El Verrazano siempre ha sido mi favorito. Es alto y elegante y está pintado de un azul claro platino, el mismo color del río y del cielo al anochecer, como si hubiera nacido allí, de forma orgánica, por la transformación del agua en metal. Lo imagino mañana, un armatoste retorcido, con cables y pedazos de hormigón colgando sobre el agua.

Hasta ahora, ha sido demasiado fácil. Me giro en el asiento, pero la carretera está desierta, salvo por unos cuantos coches a nuestra espalda. Miro al frente mientras pasamos el peaje. Hay un policía en el único puesto abierto. Parece el típico tío que se hace poli para joder legalmente a la gente.

―¿Qué hacen aquí? ―pregunta.

Lleva una plaquita de identificación en la que pone Spinelli y nos mira sin expresión alguna en el rostro.

―Hola, agente ―dice Nelly―. Confiamos en poder llegar a Jersey, tenemos familia allí.

Mira a Nelly sin pestañear.

―¿Cómo?, ¿no se han enterado del toque de queda?

―Bueno, sí, pero ya sabe los atascos que se montan en Nueva York. He pensado que este iba a ser el único momento de mi vida en que iba a poder acelerar en la autopista de peaje.

La fachada inmutable del agente Spinelli se resquebraja un poquito. No llega a sonreír, pero se establece entre ellos una especie de complicidad de tíos duros que lo hace ablandarse.

―De acuerdo. Escuchad, no os voy a detener. Debería hacerlo, pero después de este turno me voy a casa y no me apetece quedarme en comisaría rellenando papelotes innecesariamente. Además, me han dejado aquí solo, no sé qué esperan que haga. Si os preguntan, habéis accedido a la autopista por Staten Island.

James se inclina hacia la ventanilla desde el asiento del copiloto.

―Gracias, agente. ¿Piensa quedarse en casa o se va a algún sitio?

―Me quedo en casa. Como deberías haber hecho vosotros. ¿Por? ―pregunta.

―Sabemos de buena tinta que mañana van a cerrar Nueva York, volando prácticamente todos los puntos de acceso y dejando que la infección se extinga por sí sola. ―El agente Spinelli parece pensarse lo de no detenernos. Es evidente que cree que estamos majaras. Sé que James quiere ayudarlo, pero podría empeorar las cosas―. Nos lo ha dicho un alto cargo de la FEMA. Igual le conviene marcharse esta noche ―añade James.
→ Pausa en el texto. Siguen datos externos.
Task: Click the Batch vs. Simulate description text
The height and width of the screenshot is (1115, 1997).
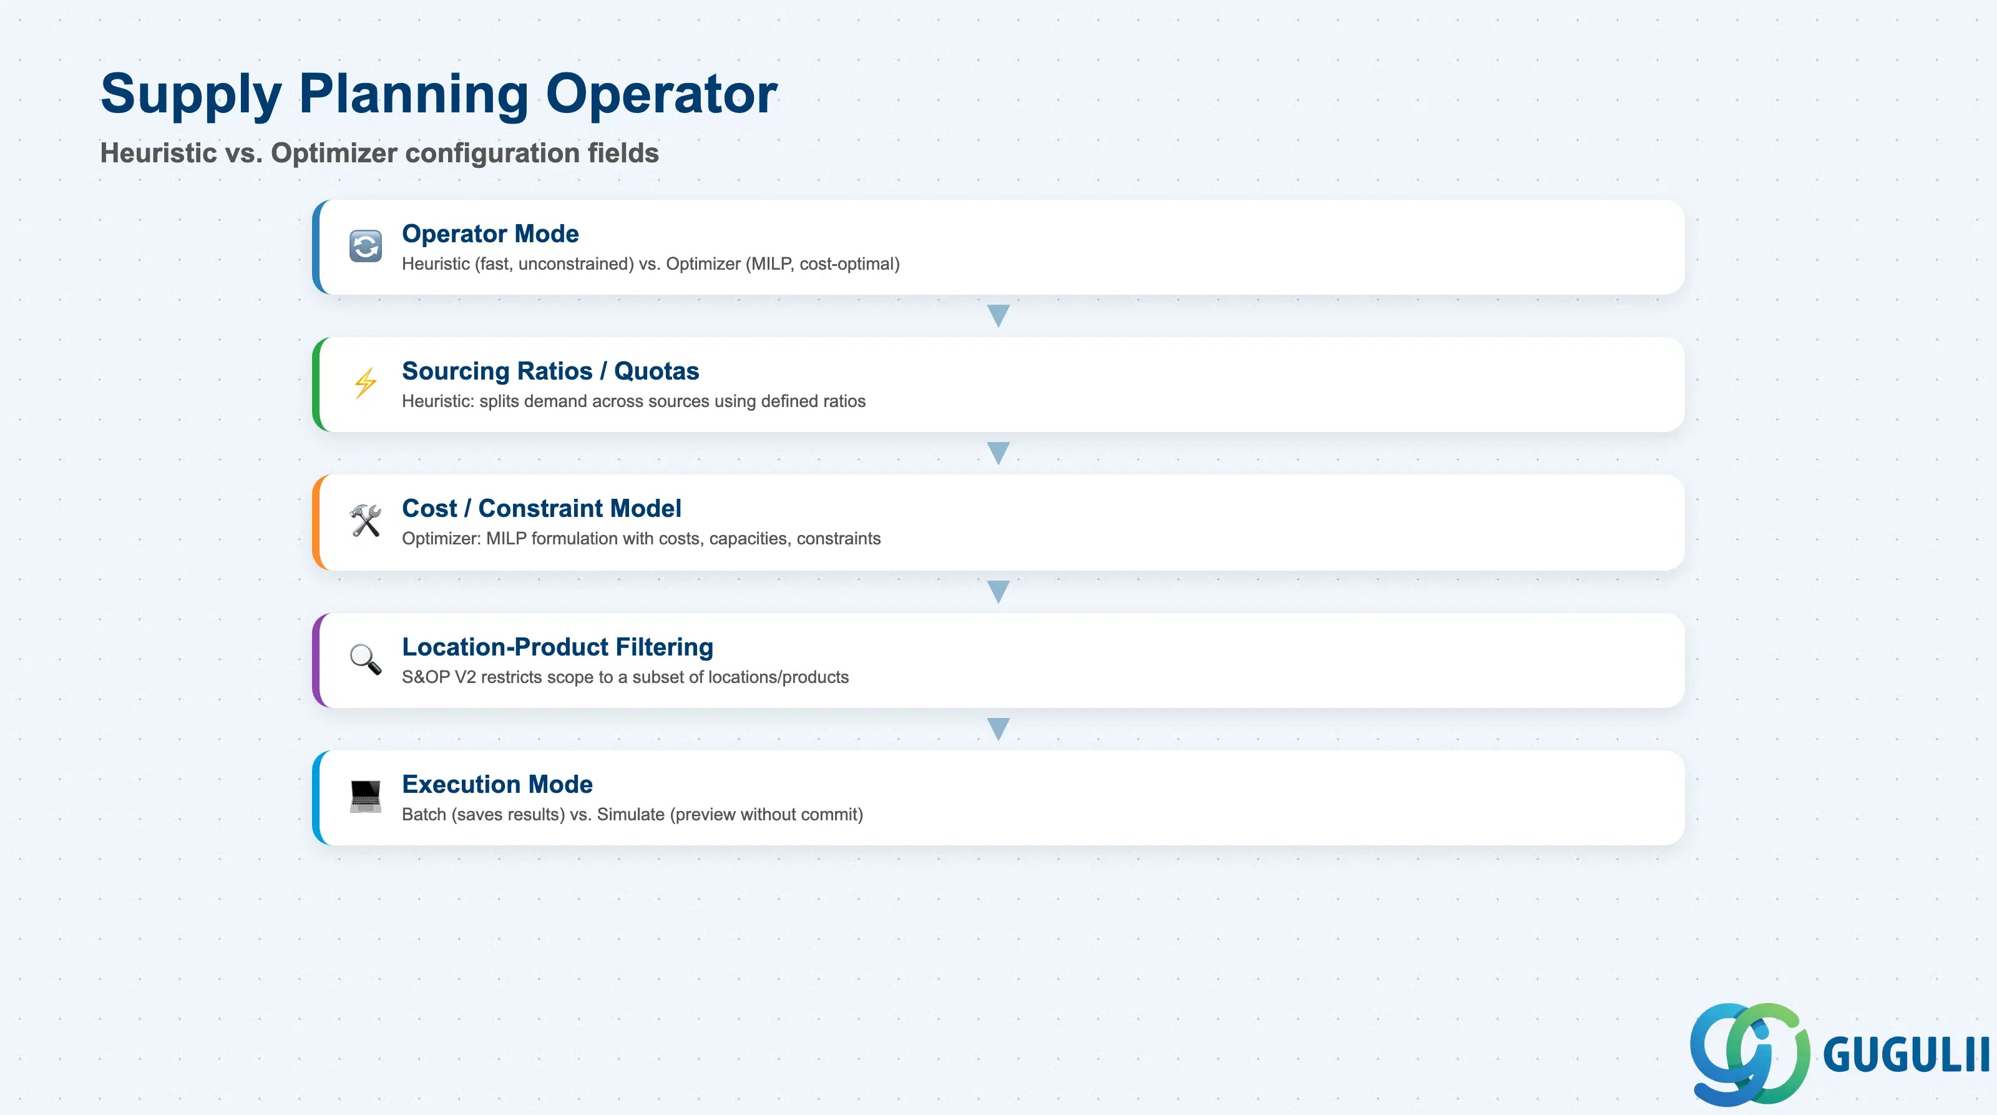Action: pyautogui.click(x=632, y=814)
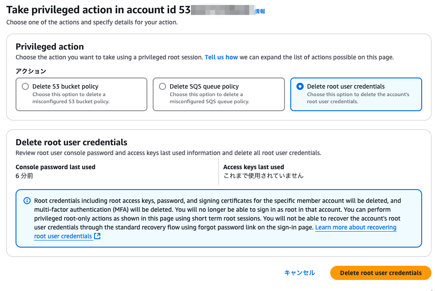Click the Delete SQS queue policy card description
The width and height of the screenshot is (435, 291).
pos(210,98)
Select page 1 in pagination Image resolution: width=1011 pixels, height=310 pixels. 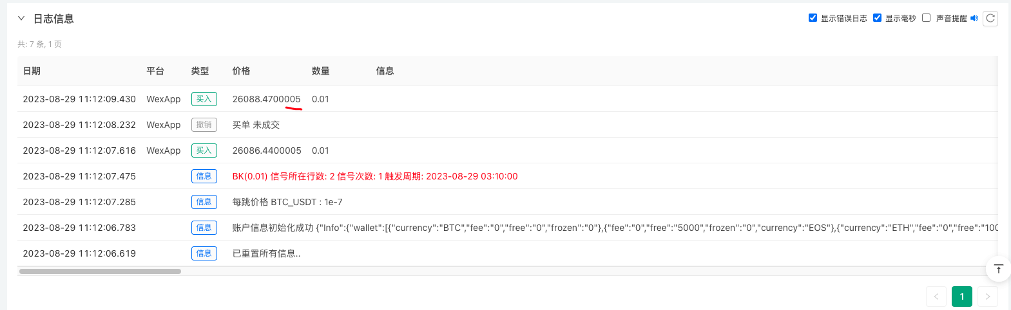(x=962, y=296)
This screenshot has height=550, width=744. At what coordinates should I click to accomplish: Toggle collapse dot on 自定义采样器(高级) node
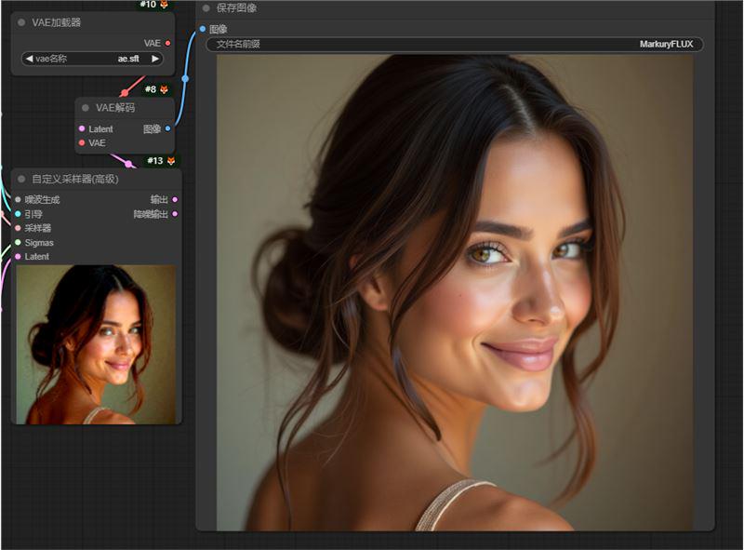[21, 179]
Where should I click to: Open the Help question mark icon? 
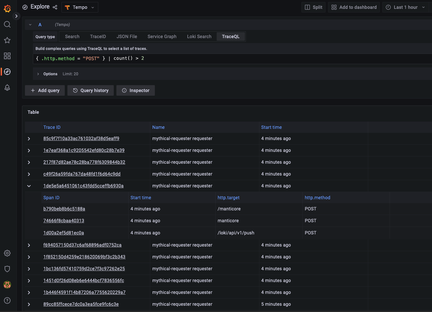tap(7, 300)
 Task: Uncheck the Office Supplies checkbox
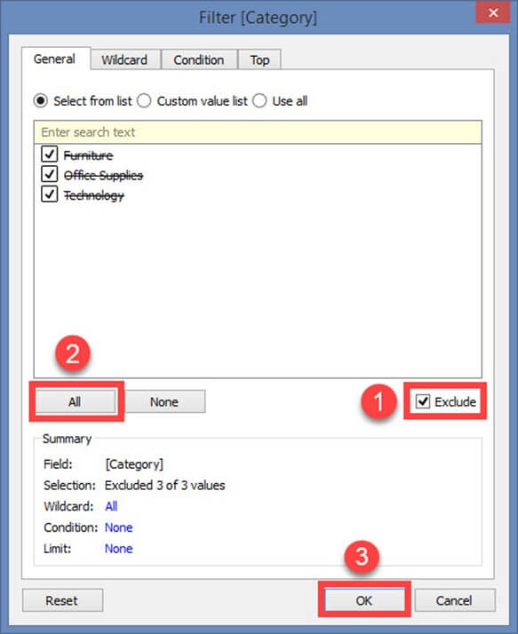pyautogui.click(x=50, y=174)
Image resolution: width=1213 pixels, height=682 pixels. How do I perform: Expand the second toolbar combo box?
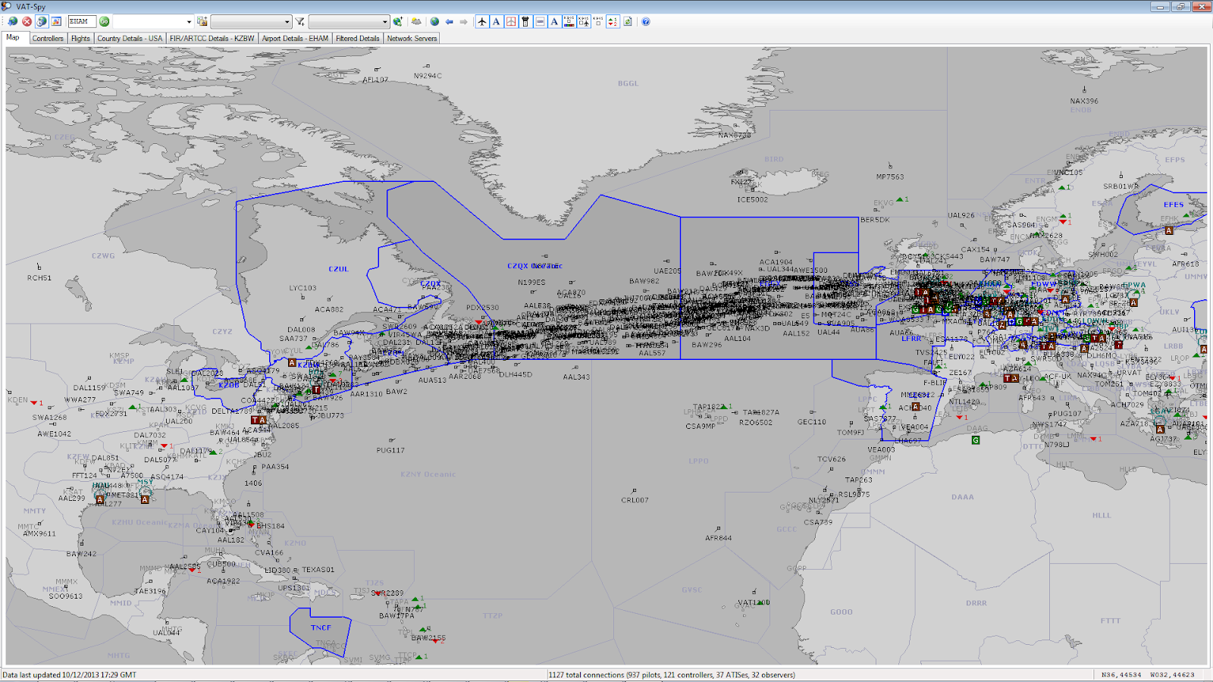pyautogui.click(x=287, y=22)
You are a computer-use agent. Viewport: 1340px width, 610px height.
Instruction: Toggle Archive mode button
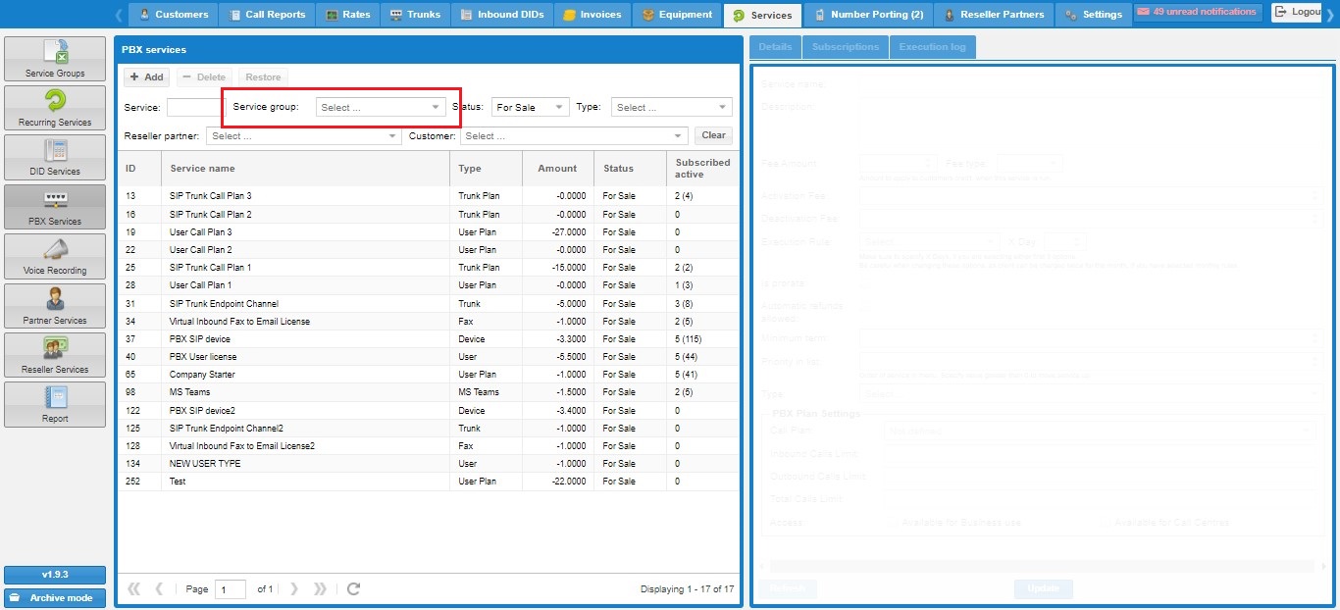click(x=55, y=598)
La expresión de los ojos de Spinelli no cambia.

―Lo tendré en consideración. Buen viaje ―dice, levanta la barrera del carril y nos deja pasar.

―Estaba convencido de que me haría caso ―confiesa James decepcionado.

Al volverme, veo que no ha bajado la barrera. Vienen unos cuantos coches detrás de nosotros y los deja pasar a todos; luego sale corriendo de la garita hasta un coche policial estacionado en el arcén de la autopista.

―Te ha hecho caso ―digo―. Mira.

Espero que consiga sacar a su familia a tiempo.